- [Problem]: Look for the word "agent" in the entries and copy every line where it shows up.

- [Available data]:
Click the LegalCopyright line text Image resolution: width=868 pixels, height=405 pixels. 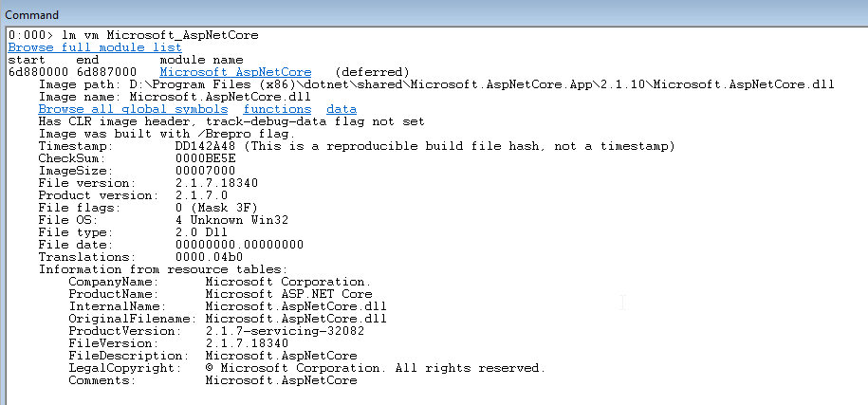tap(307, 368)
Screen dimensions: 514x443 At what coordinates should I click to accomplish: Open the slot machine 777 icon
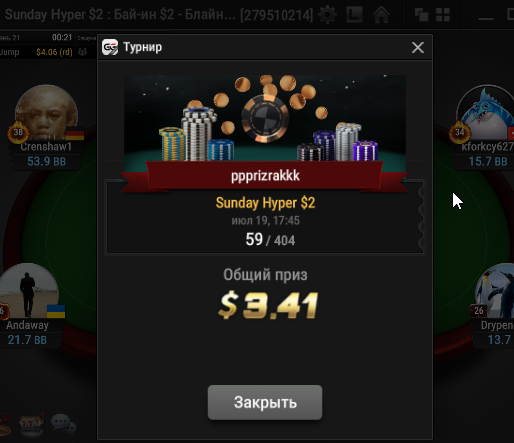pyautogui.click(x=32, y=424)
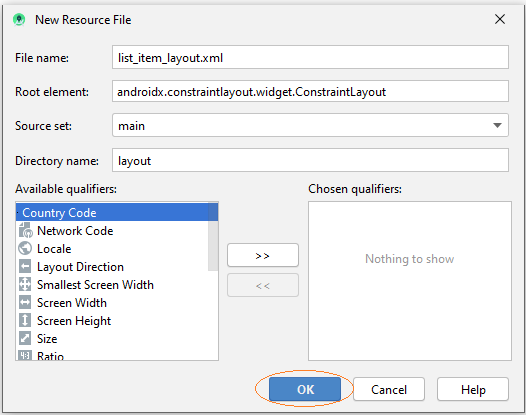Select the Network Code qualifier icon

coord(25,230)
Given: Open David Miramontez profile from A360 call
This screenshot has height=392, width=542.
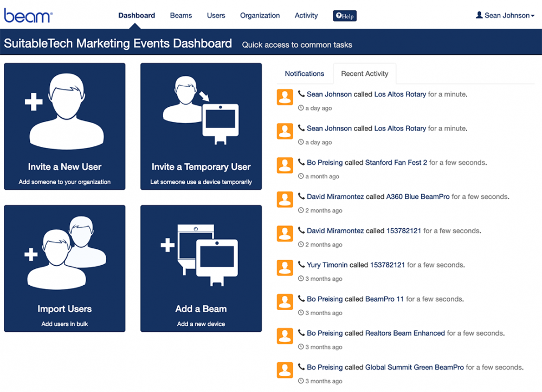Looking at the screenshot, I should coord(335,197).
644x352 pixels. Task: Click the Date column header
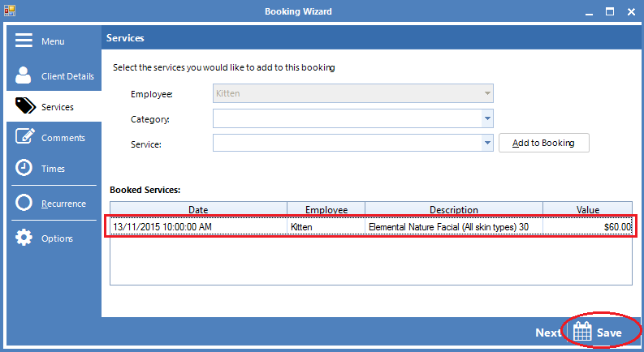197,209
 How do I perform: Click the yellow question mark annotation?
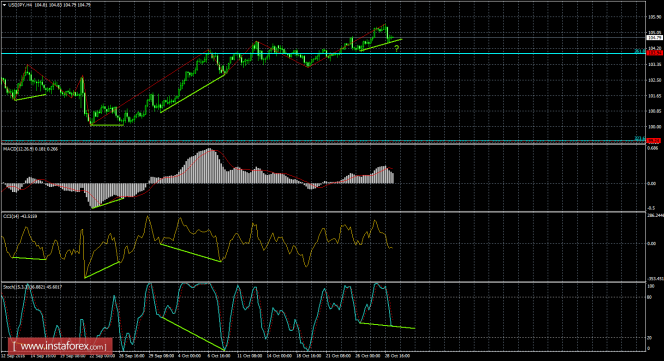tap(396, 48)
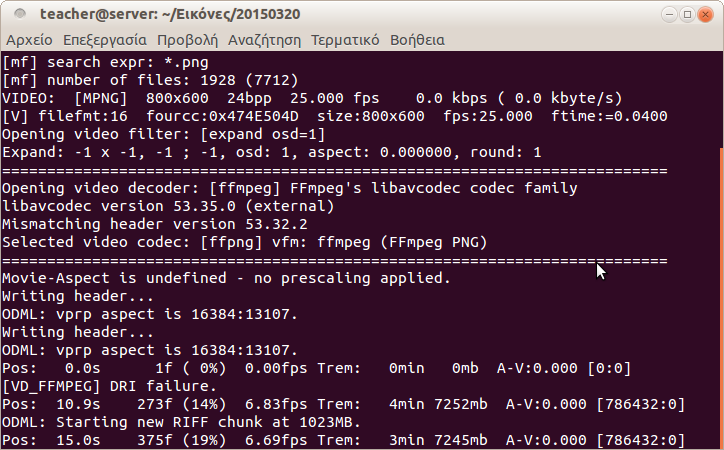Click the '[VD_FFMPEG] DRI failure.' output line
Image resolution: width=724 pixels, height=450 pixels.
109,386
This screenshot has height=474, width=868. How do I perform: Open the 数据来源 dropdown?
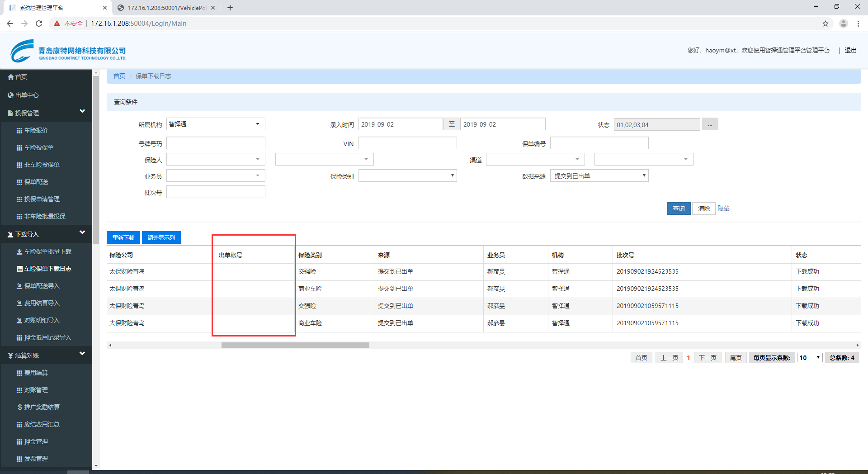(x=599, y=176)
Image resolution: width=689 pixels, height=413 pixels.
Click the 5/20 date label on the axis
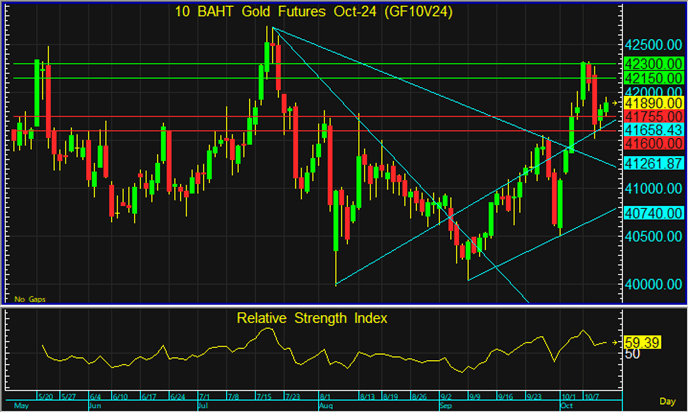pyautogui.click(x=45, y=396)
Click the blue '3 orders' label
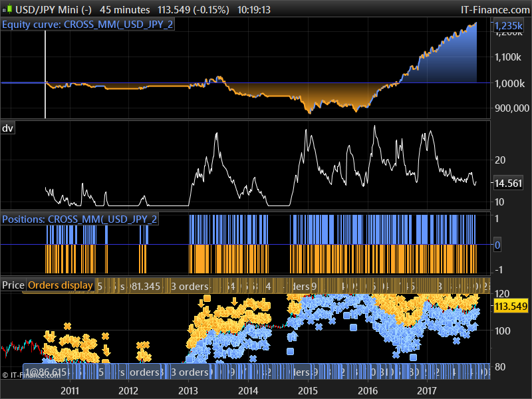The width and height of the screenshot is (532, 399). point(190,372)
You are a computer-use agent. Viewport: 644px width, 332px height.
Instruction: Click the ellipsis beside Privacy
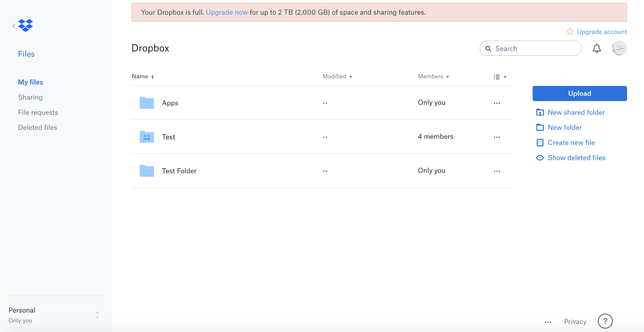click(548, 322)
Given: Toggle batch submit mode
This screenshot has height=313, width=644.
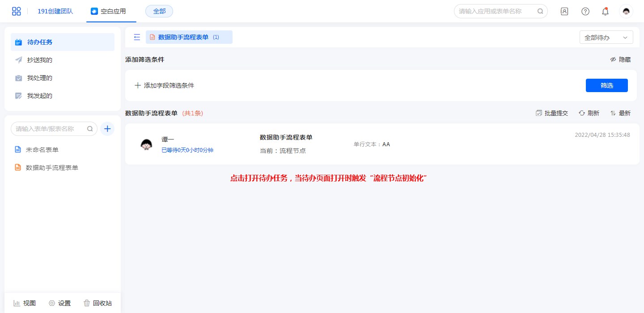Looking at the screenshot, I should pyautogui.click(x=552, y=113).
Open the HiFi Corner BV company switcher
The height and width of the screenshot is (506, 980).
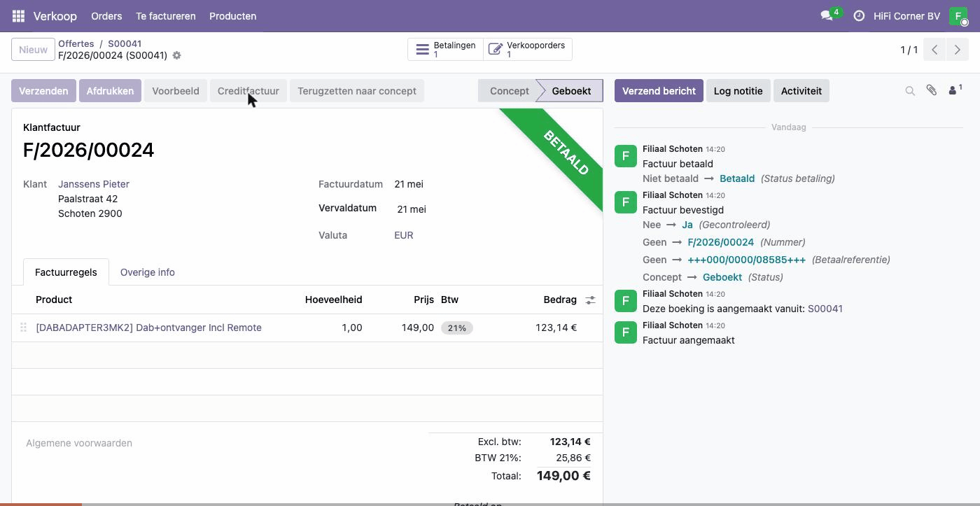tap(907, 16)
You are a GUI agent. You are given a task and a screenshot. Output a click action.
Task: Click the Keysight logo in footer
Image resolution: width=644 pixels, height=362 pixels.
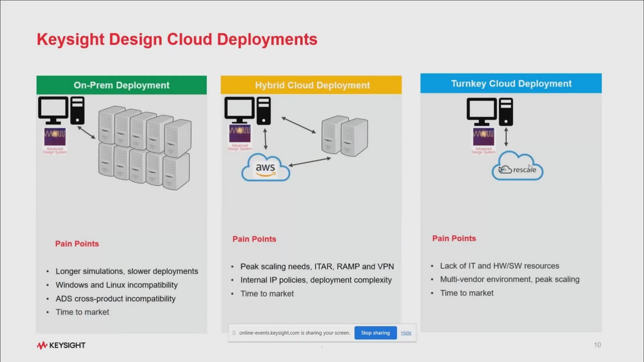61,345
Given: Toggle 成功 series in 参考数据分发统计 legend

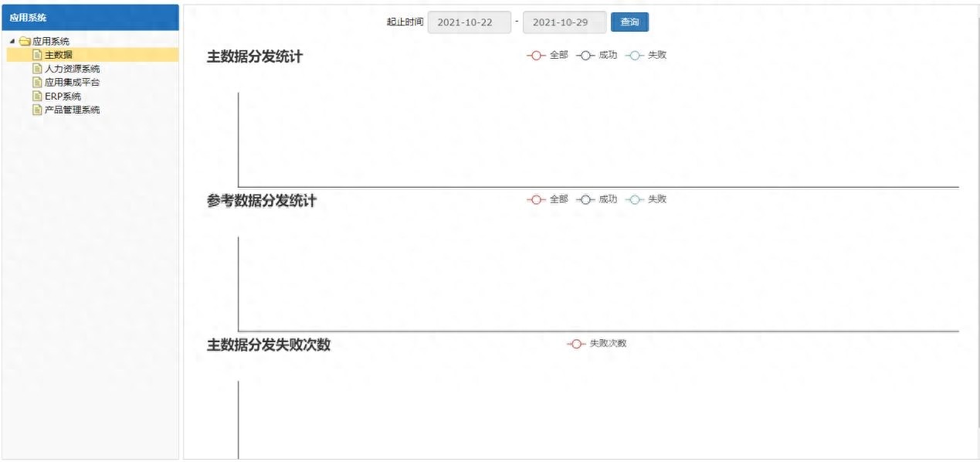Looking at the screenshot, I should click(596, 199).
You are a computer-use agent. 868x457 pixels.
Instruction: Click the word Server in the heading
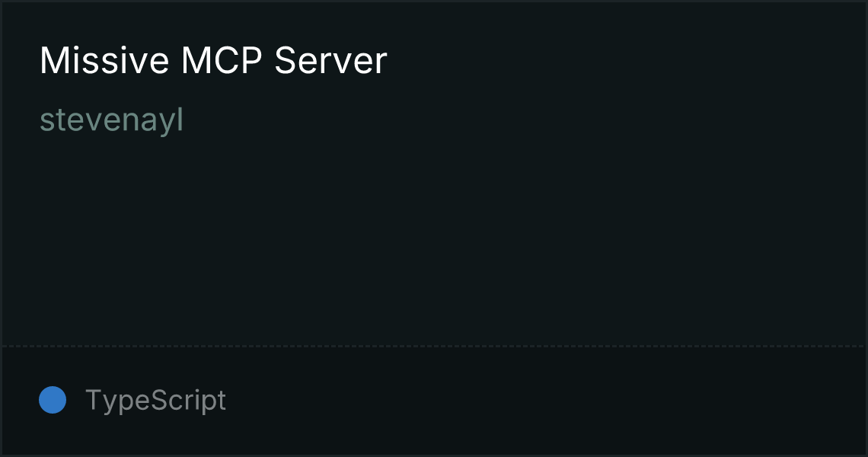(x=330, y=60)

- [Finished task]:
You are a computer-use agent. Viewport: 644px width, 332px height.
You are a GUI agent. You are given a task and a screenshot. Output a click action.
You are a computer-use agent. 868x457 pixels.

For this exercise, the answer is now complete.